[antlr-interest] Trying to parsing CFML (ColdFusion)

Thu Feb 7 07:43:29 PST 2008

Hi
Thanks for the feedback.  I wonder if I should handle this in multiple
passes (with different parsers)... In one pass I could extract the
relatively easy-to-spot tag-based elements, and in this simple pass just
grab all of the text between two tags and store it as a property (or
subelement) of the parent element.

Sample input:

Html here 1
<cfif ...>
	html here 2
<cfelse>
	html here 3
</cfif>
Html here 4

The goal would be to tokenize everything between the tags into a single
"content" (aka html) token.  This limits the harder problem of
tokenizing expressions to the "attributes" in the cftags (the "..." in
the cfif).  Parsing the html can be done by a separate parser later.
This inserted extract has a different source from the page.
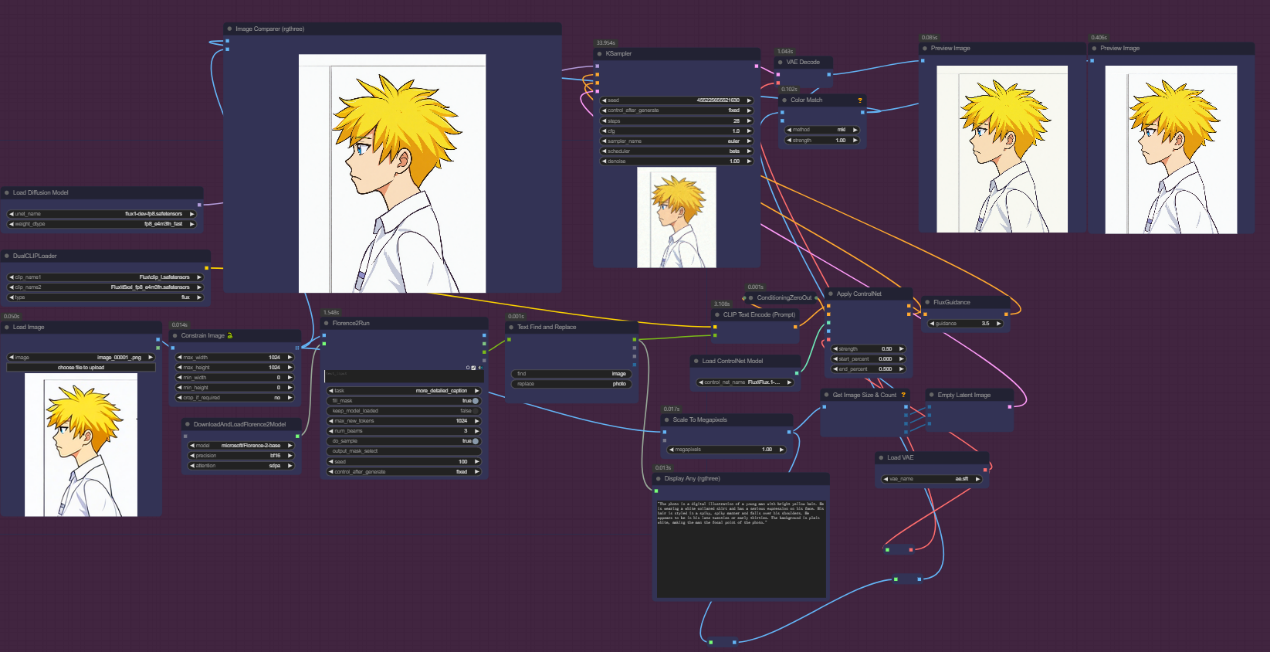This screenshot has height=652, width=1270.
Task: Open the sampler_name dropdown in KSampler
Action: click(x=677, y=141)
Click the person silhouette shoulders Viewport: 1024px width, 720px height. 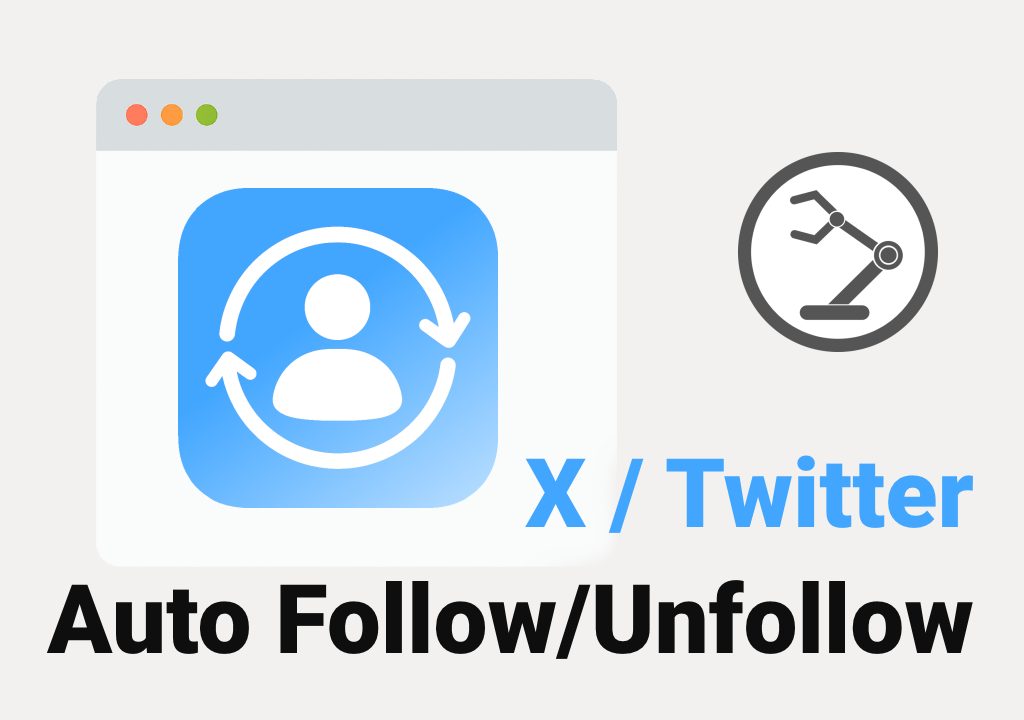337,385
This makes the tokenizer stateful, but there are only two states:
looking for a cftag start or looking for a cftag end.

Does this make sense?  

Thanks
	Mark

-----Original Message-----
From: Johannes Luber [mailto:jaluber at gmx.de] 
Sent: Wednesday, February 06, 2008 5:30 PM
To: Gaulin, Mark
Cc: antlr-interest at antlr.org
Subject: Re: [antlr-interest] Trying to parsing CFML (ColdFusion)

Gaulin, Mark schrieb:
> Is this grammar (& lexer) possible with ANTLR?  For someone new to it?

> It started to feel like this is a case of an "island grammar", but 
> even attempting to parse a "simple" quoted string (that can contain 
> hashes) all by itself is blowing my mind... the lexer is very very 
> context dependent.
>  
> Can anyone offer some advice?  I'm almost tempted to just write the 
> thing in straight java, but that feels lame (and tedious).

This looks like that you need at least to control the lexer from the
parser. That isn't possible in ANTLR yet, but doable to add it yourself.

I suppose that will be less work than to write a parser yourself.

Johannes